Smart cruise control systems in new cars are still flawed and don’t guarantee safety for drivers or cyclists, new research from the American Automobile Association (AAA) has found.

The AAA tested three cars equipped with active driver assist to answer questions about how well these systems adapt to possible collisions with other road users.

Unfortunately, some existing automated systems – which represent partial, level two car automation – still fail to adequately meet expectations about how they respond to changing conditions.

“You can’t sell consumers on the future if they don’t trust the present,” Greg Brannon AAA’s director of automotive engineering said in a statement.

“Drivers tell us they expect their current driving assistance technology to perform safely all the time. But unfortunately, our testing demonstrates spotty performance is the norm rather than the exception.”

For the report, the AAA ran tests on the 2021 Hyundai Sante Fe with Highway Driving Assist, 2021 Subaru Forest with EyeSight, and a 2020 Tesla Model 3 with Autopilot through their paces in different scenarios.

All of the cars performed well in a baseline scenario that involved matching speeds with a vehicle ahead, but most struggled to detect a head-on collision before it was too late.

Only the Tesla saw the car and slammed on the breaks; it still hit the oncoming car, albeit at a reduced speed.

The other two completely failed, smashing into the test vehicle at full speed.

These tests were completed at just 40km/h – much lower than highway speeds – which leads the AAA to summarise that it is “unlikely” these assisted driving systems “would provide meaningful mitigation in the absence of driver intervention” in real-world scenarios.
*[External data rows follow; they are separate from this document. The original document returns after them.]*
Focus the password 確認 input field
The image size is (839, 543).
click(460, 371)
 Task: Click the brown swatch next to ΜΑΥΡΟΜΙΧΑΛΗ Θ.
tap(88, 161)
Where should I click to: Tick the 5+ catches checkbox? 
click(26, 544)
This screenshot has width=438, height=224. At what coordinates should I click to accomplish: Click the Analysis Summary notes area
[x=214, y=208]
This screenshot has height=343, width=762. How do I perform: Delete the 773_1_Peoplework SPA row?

The other scenarios involved cyclists.

As with the first set of tests, the cars each performed well in response to a baseline scenario that involved a simulated cyclist riding ahead in the same lane.

But when the cyclist crossed the lane in front of the car, the Subaru Forester simply didn’t notice and crashed into the bike.
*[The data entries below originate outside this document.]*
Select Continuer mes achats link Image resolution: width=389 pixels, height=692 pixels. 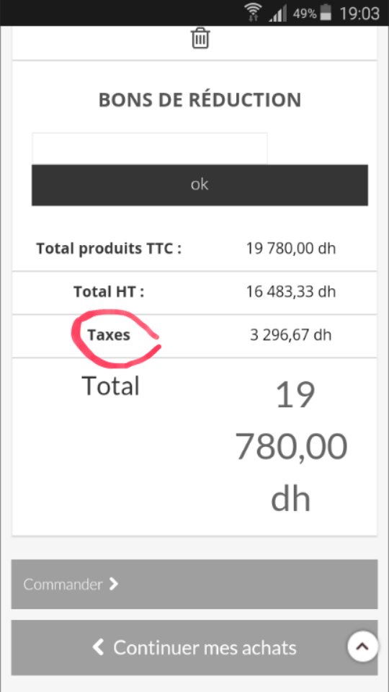point(195,648)
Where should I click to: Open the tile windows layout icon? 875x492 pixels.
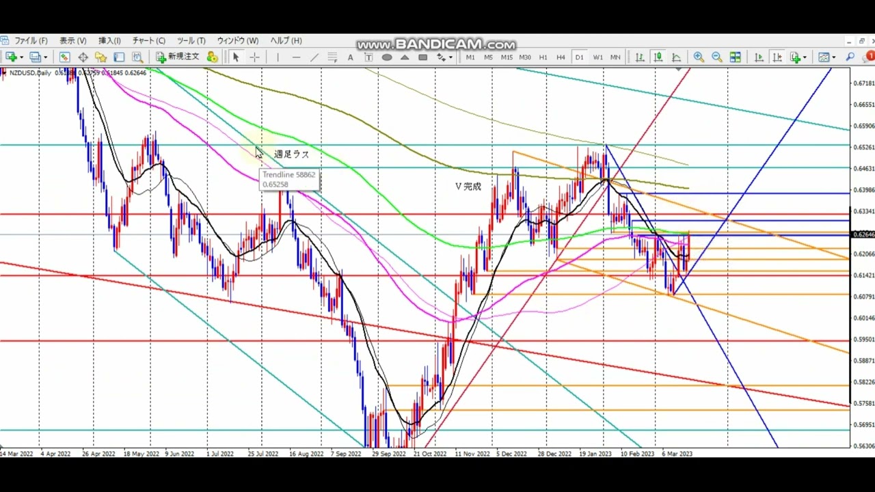pyautogui.click(x=736, y=57)
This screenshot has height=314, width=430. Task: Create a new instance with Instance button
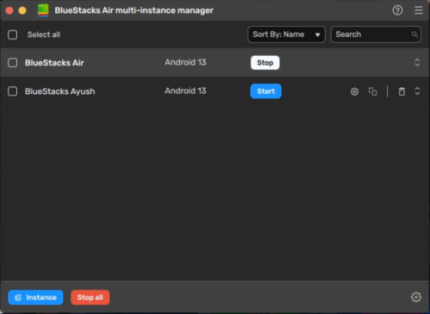tap(36, 297)
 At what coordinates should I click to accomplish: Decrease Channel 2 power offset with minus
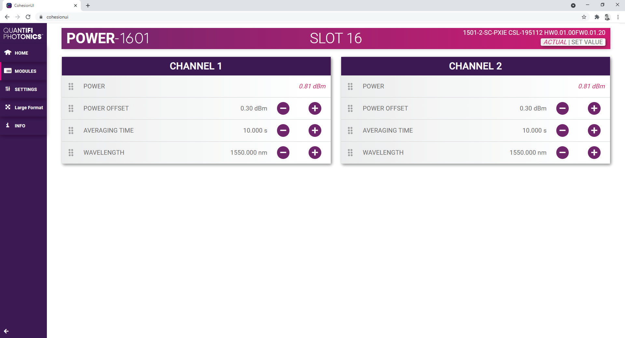562,108
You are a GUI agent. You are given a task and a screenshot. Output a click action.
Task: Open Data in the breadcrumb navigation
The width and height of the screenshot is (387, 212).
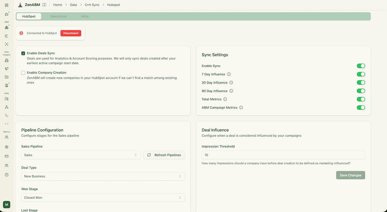(x=73, y=5)
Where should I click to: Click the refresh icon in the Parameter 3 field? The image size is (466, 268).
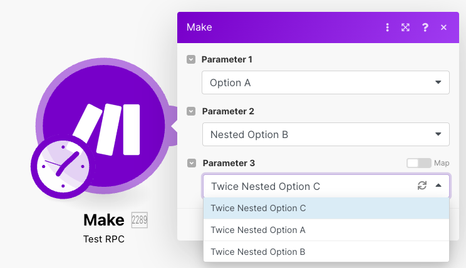point(422,186)
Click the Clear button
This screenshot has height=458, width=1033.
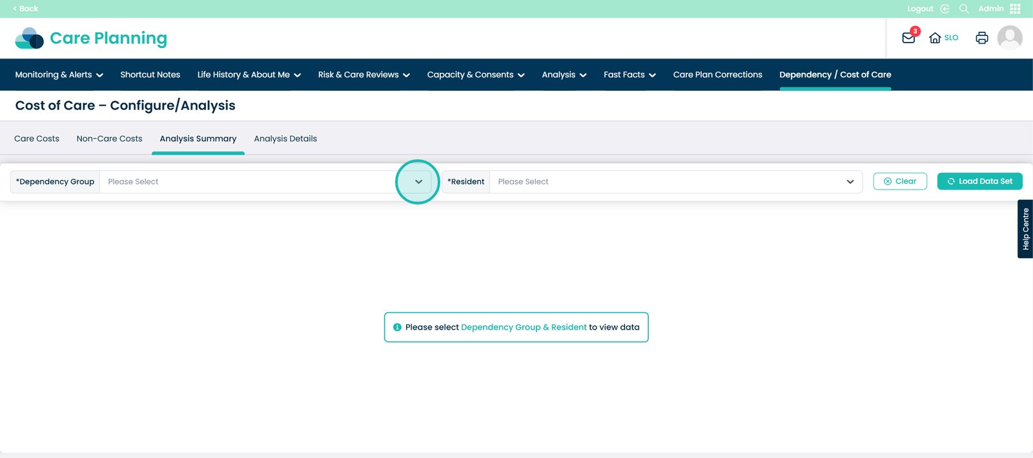[x=899, y=181]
The AAA recognises that automation can increase overall safety on the road, but it is calling on car makers to be more rigorous with their testing and development of semi-autonomous driving systems as they become more prevalent in the market.

“While it may be encouraging that these driving systems successfully spotted slow-moving cars and bicyclists in the same lane, the failure to spot a crossing bike rider or an oncoming vehicle is alarming,” Brannon.
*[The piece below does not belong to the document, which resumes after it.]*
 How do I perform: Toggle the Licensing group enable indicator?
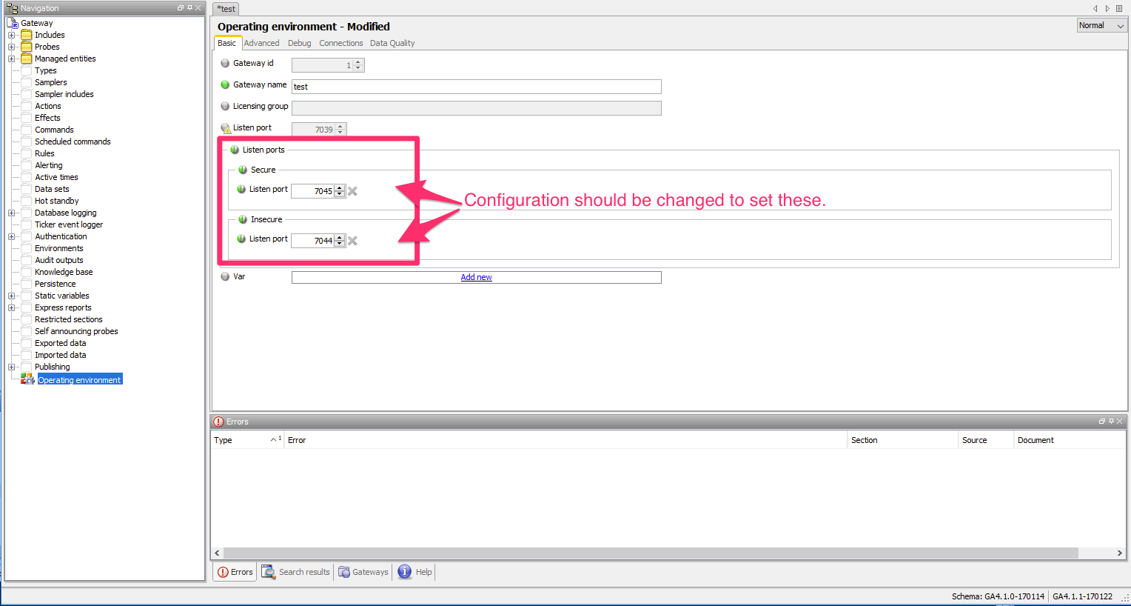(x=225, y=106)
“A head-on crash is the deadliest kind, and these systems should be optimised for the situations where they can help the most.”

Smart cruise control is not meant to be used without supervision but mechanisms designed to keep drivers engaged have been fooled.

The AAA wants to see wider adoption of direct driver attention monitoring – specifically, it wants car makers to install cameras that make sure drivers are paying attention while smart cruise control is active.